Lufthansa is planning to make history. The company is planning one of the longest flights in its history to exchange researchers and technicians at the German Neumayer Station in Antarctica. Exceptionally, the exchange shall be made via the Falkland Islands. Crew and passengers are already in quarantine. The special flight is being carried out on behalf of the Alfred Wegener Institute (AWI). The passengers then continue their journey by ship.
This transport is particularly necessary because of the current Corona pandemic. Due to worldwide travel restrictions, the researchers are currently unable to reach Antarctica via conventional travel routes. Usually the exchange is done via Cape Town, which is not possible at the moment because of the COVID-19 protection measures. Under no circumstances should the COVID-19 virus be introduced to Neumayer Station. For this reason, the four pilots, four technicians and ten flight attendants of Lufthansa, as well as the researchers and technicians travelling with them, are already in quarantine.
The airline Air Tanker flies regularly from its base RAF Brize Norton in England to the Falkland Islands on behalf of the British Air Force with an A330. Because of the travel restrictions in place and the risk of falling ill, this was not an option either.
Lufthansa record flight
On February 1, 2021, at 7 a.m., the special flight will mark the start of this special journey and the plane will make its return flight just two days later. The special flight will be operated with an A350, the most modern member of the Lufthansa long-haul fleet.
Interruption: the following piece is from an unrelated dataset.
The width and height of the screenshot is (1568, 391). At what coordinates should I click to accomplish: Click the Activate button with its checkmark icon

The distance from Hamburg to RAF Mount Pleasant Airport is 13,300 kilometres. The flight duration is calculated with over 15 flight hours. The alternate airport, if weather conditions do not permit a landing in the Falklands, would be Punta Arenas in Chile.
The plane from Falkland is expected back in Munich on February 3 at around 14:00. The entire mission, including preparation and quarantine, takes three weeks. This special flight is likely to be the longest passenger flight in Lufthansa’s history.
The passengers of the special flight will then continue their journey to the Antarctic on the research icebreaker “Polarstern”.